[Dataset items]
╭──

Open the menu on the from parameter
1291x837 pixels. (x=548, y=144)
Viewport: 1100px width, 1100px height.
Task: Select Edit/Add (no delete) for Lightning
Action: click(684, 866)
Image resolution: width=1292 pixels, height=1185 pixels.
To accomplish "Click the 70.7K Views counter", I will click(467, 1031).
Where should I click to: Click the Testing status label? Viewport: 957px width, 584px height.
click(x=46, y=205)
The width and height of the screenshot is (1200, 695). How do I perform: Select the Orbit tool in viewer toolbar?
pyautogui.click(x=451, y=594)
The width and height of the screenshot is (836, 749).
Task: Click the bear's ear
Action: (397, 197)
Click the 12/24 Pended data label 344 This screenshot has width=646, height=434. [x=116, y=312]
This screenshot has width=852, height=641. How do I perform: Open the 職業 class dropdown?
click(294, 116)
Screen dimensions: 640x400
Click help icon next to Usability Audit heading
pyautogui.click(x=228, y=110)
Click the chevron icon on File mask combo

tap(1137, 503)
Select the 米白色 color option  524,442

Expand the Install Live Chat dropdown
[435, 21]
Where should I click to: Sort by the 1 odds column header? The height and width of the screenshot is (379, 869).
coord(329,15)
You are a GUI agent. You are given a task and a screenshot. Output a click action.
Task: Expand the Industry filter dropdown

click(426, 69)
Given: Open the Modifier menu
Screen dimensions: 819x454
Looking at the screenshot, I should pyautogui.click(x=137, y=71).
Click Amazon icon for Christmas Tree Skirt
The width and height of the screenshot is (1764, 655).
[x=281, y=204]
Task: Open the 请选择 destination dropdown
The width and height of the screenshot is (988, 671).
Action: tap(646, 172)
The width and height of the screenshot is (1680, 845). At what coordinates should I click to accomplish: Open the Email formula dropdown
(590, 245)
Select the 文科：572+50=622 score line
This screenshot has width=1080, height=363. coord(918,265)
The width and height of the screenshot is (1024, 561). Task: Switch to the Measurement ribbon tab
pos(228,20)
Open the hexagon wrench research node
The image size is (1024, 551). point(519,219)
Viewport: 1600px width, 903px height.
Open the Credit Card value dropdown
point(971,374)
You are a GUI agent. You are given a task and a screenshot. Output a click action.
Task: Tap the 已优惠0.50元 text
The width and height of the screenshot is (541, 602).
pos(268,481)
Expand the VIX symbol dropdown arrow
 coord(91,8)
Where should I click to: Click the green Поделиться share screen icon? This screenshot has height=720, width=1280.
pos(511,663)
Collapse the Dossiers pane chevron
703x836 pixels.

╰──

_Problem description:_ Reproduce exactly the entries above, limited to the lines from the one with "Select the 文科：572+50=622 score line" through the one with "Task: Tap the 已优惠0.50元 text", both included.

_Solution for this exercise:_
Select the 文科：572+50=622 score line
This screenshot has width=1080, height=363. coord(918,265)
The width and height of the screenshot is (1024, 561). Task: Switch to the Measurement ribbon tab
pos(228,20)
Open the hexagon wrench research node
The image size is (1024, 551). point(519,219)
Viewport: 1600px width, 903px height.
Open the Credit Card value dropdown
point(971,374)
You are a GUI agent. You are given a task and a screenshot. Output a click action.
Task: Tap the 已优惠0.50元 text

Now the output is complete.